Wednesday, September 3, 2008

dead man's thoughts

trusting those whom i know not to.
i have always been a trusting guy. always giving others the benefit of the doubt, no matter their track record. Tarrance Sr has, yet again, reminded me of why this act came to an end. he often reminds me why i no longer trust anyone.
he promised me a car
he promised me a room in his house
he promised me freedom
none of these he can deliver.

i am upset. no. im beyond that...but the word for extreme and suppressed anger escapes me. i got my hopes up. i trusted him. i was excited. after fighting so valiantly, i realized that i wanted Tarrance in my life. i needed to know what my Foster roots were like. for once in my life, i desired for a man. some one to talk with, to swap sex stories with, someone to ride downtown with, someone to fill the void that my female friends couldnt. i needed to embrace the source of my anger. i was excited. i thought that maybe living with him would help me change. make me a better person.
but like always, encountering him has only made me worse.

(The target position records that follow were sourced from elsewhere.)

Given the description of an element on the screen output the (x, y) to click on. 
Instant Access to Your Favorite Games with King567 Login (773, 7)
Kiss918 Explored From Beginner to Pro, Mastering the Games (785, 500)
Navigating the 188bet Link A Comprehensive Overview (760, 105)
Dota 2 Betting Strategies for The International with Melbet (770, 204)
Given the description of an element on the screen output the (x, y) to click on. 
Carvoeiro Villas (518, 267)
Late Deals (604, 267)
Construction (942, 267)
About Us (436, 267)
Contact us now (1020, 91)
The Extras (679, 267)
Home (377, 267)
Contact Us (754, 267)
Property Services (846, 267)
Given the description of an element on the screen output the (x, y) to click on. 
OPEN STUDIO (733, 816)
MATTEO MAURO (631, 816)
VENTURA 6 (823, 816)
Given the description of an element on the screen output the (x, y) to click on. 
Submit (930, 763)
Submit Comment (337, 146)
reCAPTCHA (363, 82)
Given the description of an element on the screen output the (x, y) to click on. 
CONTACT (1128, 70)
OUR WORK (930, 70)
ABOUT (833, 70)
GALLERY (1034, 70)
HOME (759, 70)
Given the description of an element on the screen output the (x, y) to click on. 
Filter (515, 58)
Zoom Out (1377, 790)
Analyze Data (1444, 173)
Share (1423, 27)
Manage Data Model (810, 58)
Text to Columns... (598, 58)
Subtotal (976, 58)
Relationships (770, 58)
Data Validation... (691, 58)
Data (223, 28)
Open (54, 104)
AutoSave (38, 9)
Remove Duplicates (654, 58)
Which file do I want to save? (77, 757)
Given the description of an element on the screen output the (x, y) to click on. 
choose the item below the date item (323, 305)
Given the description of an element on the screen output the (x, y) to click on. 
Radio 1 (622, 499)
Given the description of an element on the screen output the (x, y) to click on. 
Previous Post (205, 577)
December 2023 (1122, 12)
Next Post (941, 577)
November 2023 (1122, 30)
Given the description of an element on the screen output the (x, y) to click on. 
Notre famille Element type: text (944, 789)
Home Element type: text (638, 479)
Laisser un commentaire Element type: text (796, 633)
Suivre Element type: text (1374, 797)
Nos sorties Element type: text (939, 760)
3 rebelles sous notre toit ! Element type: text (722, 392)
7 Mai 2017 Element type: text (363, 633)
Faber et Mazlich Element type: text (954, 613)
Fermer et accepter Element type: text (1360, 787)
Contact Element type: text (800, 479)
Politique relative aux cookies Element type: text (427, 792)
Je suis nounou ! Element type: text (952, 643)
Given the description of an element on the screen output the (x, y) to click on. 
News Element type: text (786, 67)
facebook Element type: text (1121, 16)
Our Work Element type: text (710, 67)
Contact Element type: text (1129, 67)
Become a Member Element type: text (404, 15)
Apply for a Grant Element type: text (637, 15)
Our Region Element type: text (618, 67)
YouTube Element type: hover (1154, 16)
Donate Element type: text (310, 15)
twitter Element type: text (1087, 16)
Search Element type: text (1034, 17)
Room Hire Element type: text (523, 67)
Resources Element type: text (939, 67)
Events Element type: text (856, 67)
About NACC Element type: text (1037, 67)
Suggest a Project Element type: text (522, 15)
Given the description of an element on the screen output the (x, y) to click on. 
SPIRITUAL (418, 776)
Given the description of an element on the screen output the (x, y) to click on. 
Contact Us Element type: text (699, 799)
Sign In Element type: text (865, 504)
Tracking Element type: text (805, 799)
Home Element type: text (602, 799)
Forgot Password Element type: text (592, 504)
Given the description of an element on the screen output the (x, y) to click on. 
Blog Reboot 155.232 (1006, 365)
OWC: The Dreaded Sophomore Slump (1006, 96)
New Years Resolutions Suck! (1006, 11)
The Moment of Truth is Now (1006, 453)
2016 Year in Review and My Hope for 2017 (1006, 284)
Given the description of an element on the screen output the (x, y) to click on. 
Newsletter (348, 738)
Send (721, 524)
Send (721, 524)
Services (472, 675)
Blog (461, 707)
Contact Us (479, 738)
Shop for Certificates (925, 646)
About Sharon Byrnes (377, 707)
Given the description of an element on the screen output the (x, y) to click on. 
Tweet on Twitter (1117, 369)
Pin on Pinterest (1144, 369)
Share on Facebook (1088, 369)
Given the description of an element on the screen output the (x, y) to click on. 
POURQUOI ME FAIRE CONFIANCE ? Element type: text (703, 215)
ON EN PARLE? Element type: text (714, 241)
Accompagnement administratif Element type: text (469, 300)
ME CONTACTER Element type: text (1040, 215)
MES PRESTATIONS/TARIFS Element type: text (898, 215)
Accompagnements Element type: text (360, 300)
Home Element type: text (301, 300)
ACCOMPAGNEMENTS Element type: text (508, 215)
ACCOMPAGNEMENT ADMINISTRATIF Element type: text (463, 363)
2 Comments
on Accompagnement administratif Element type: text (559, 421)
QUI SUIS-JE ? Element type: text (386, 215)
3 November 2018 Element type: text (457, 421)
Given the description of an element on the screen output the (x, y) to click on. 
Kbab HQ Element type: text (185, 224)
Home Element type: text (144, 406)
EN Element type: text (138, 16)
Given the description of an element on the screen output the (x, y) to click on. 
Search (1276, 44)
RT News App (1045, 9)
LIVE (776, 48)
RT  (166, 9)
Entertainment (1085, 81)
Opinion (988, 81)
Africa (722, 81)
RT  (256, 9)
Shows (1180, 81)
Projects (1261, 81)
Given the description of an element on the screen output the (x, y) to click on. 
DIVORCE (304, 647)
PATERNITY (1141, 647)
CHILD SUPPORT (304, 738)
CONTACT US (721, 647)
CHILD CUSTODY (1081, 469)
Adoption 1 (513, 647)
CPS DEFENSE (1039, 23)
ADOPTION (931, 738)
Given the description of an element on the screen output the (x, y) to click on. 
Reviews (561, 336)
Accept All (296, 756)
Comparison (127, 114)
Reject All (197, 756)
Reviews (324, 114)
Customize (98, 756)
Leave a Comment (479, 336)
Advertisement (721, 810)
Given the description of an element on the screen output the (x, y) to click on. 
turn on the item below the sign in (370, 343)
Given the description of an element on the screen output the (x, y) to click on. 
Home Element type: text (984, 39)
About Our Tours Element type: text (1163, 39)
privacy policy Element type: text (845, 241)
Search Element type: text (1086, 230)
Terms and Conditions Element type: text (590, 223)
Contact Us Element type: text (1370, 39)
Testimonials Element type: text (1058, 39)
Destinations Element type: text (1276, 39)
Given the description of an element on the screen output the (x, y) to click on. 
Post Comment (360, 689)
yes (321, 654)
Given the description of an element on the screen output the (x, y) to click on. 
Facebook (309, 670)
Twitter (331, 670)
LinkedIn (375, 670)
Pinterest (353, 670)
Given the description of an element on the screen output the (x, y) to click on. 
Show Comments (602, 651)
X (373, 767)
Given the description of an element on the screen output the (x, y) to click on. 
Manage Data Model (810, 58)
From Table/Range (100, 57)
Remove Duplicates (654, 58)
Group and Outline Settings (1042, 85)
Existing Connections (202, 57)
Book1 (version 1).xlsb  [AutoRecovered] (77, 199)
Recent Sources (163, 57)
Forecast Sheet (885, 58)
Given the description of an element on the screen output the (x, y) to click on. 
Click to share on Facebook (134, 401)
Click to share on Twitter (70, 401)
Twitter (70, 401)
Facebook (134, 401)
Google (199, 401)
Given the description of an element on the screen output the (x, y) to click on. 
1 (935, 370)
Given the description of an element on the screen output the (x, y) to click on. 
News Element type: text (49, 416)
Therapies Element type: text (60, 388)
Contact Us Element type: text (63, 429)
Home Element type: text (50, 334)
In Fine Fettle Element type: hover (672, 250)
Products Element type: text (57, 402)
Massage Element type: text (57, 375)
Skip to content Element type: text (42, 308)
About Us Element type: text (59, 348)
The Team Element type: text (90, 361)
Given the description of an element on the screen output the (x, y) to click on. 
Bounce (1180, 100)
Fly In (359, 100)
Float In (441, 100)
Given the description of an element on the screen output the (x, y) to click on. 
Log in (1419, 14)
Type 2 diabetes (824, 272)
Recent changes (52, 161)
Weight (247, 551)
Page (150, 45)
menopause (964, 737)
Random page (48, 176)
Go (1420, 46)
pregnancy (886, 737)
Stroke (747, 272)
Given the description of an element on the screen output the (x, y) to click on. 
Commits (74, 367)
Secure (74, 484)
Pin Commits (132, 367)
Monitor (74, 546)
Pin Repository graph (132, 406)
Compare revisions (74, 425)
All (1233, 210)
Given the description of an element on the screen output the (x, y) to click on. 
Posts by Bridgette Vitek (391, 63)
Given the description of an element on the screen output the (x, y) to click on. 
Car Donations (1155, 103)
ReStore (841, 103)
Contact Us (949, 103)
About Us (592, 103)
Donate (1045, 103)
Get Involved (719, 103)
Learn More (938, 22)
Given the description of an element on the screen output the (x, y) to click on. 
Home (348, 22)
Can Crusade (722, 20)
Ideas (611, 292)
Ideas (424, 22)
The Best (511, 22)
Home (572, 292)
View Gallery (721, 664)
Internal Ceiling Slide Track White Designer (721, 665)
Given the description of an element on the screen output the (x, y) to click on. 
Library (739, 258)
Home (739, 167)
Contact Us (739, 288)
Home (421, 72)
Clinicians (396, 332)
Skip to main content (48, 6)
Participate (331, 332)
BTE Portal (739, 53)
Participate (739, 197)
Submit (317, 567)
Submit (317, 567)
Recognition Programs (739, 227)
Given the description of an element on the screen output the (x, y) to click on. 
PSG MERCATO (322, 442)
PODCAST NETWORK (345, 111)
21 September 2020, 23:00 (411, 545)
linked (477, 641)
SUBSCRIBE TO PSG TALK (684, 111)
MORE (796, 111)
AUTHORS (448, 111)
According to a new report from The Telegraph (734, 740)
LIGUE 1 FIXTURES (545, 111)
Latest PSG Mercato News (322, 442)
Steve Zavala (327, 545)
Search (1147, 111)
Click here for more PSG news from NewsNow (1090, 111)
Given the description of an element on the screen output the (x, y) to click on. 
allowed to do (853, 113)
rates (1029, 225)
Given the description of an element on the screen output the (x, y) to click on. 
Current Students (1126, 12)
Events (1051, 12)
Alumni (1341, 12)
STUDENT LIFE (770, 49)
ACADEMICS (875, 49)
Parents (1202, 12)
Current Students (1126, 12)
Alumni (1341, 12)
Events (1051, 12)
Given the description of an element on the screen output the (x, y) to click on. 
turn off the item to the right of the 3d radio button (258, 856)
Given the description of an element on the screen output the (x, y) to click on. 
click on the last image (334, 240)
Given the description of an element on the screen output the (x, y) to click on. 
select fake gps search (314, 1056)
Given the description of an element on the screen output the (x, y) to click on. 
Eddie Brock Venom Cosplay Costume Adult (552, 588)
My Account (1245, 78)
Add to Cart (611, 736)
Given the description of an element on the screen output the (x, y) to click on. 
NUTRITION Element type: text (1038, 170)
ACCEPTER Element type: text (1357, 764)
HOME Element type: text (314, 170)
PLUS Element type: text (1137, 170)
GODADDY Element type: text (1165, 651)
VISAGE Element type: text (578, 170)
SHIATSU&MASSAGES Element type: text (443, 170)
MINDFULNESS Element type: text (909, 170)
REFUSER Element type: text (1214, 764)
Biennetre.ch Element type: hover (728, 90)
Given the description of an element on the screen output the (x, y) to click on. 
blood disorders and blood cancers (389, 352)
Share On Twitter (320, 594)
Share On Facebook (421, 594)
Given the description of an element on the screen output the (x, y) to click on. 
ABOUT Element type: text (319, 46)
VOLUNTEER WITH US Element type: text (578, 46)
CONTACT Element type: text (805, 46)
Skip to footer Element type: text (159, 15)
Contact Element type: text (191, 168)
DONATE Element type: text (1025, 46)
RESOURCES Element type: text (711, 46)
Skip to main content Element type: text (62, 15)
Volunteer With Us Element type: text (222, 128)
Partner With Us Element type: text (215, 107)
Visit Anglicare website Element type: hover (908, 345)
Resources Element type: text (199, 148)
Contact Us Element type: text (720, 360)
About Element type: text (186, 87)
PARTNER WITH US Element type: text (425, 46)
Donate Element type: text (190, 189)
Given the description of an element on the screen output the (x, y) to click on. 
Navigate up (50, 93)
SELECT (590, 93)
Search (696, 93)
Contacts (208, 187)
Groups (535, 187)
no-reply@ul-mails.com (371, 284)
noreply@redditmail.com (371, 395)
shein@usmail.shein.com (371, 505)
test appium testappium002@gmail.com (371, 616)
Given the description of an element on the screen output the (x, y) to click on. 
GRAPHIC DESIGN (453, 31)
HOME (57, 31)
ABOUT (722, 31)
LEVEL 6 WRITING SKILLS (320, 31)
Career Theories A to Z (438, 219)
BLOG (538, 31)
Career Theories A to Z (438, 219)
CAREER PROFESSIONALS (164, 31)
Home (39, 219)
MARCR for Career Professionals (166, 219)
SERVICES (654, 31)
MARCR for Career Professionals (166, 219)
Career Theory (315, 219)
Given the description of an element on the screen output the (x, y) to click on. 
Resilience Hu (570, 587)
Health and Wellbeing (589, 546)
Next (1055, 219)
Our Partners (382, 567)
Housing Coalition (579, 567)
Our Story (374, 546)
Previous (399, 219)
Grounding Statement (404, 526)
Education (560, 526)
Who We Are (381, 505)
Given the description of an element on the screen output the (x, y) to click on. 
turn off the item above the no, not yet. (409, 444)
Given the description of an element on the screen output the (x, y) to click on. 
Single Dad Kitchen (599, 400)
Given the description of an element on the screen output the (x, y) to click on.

he has promised me $1500 so i can find my own car for hum to buy. i wont get my hopes up.

my body runs on auto-pilot. not much thinking is required to interact with my "family". i will begin to work soon, but i will not disclose where at. my "mother" tries to get me to tell her by asking daily, or asking how im going to get there, or asking how far it is, or threatening to turn off my phone. hopefully i can receive my first check before she can. i dont eat in this house and i have no car. so i hardly eat at all. i am losing weight. i feel as though i am dying. my mind is hungry and cannot be fed. mentally, im withering away. there is nothing left for me here.

my predictions often hold more truth than i wish.

though our relationship has changed and our love strengthened, i still feel...forgotten. not forgotten completely for she does call regularly and texts daily but often forgotten momentarily. it could be that because i am not completely busy all the time or maybe i have grown TOO attached, or maybe im just selfish. but i feel as though moments when i need her the most, when i have reached my limit or am ready to break down...she is busy. too busy for a broke city boy. this...neglect (for lack of a better term) often leaves me bitter and standoffish towards her. in addition to that, my frustration and sorrow lead me to become a recluse in my own relationship. always tending to her needs, but hardly listing my own. i am pushing her away...and i hate it.

--------------------------------------------------------------------------------fear-----------------------------------------------------------------------------
i believe that is what fuels me now. before the hate, the rage or the love; it is the fear. the fear of being stuck here. the fear of not being able to provide. the fear of losing. the fear of being lost. the fear of life. i continue to keep to myself (save for this blog and its few readers)out of fear. i am so on edge, so close to nothingness that im afraid that if i tell all., if i vocally express my issues...i could lose composure. i might cry

i accept death because i am afraid of life

but i once heard that any man who accepts death...is already dead

Sunday, August 31, 2008

inspiration?

i spoke to a friend today, a woman of older age. she has told me something that i find most interesting about myself. she told me that i inspire her. she told me that i inspire many and that i leave a great lasting effect on many people. she told me that though my situation may not be the best one to be in, that i still manage to make people laugh, smile and show them a livelier side of life. i install these inspiring thoughts into the minds of those i touch. i inspire those who have dropped talents, to pick them back up. i inspire those who have lost hope to maintain focus. i inspire those who wish to die, to live.
this woman told me i was an inspiration. and as the day progressed i heard many times how i have inspired others from others.

i thought lightly of it but it made my day. it helped me to ease my mind of earlier occurring events that had me in a state of mental turmoil.

then later, i received a message on myspace with the subject "you inspired me". it was random but sat heavy on my brain.

could i really inspire people? is that my latent ability?

still, the real question is, if i can inspire so many to write, to love, to work, to keep going, to smile, to live...why am i so uninspired to do those last three?